Comment by thunkingdeep
6 months ago
This does NOT mean Python will get Tail Call Optimization, as Guido cannot be shown The Light, and has decided.
6 months ago
This does NOT mean Python will get Tail Call Optimization, as Guido cannot be shown The Light, and has decided.
It is not an optimization ; it changes program semantics - converts programs that will run out of stack eventually regardless of the amount of available memory (and raise exceptions an the process, for example, which a program might rely on. Either way, semantics are changed)
It should only be called Tail Call Elimination.

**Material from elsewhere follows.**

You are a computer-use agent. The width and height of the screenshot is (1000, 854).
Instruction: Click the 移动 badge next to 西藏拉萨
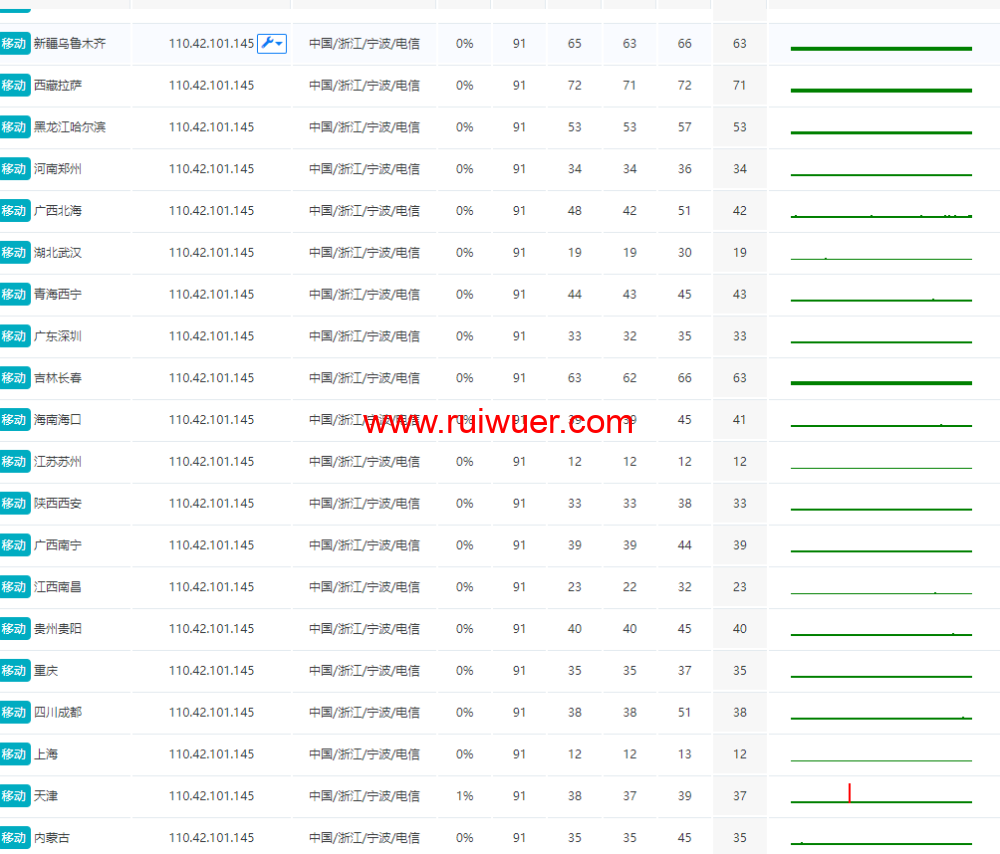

By that standard, any optimization that changes scaling in any dimension changes semantics, which, well, I’m not saying its wrong, but I would say it is exactly what people looking for optimization want.
I disagree.
An optimization that speeds a program by x2 has the same effect as running on a faster CPU. An optimization that packs things tighter into memory has the same effect as using more memory.
Program semantics are usually referred to as “all output given all input, for any input configuration” but ignoring memory use or CPU time, provided they are both finite (but not limited).
TCE easily converts a program that will halt, regardless of available memory, to one that will never halt, regardless of available memory. That’s a big change in both theoretical and practical semantics.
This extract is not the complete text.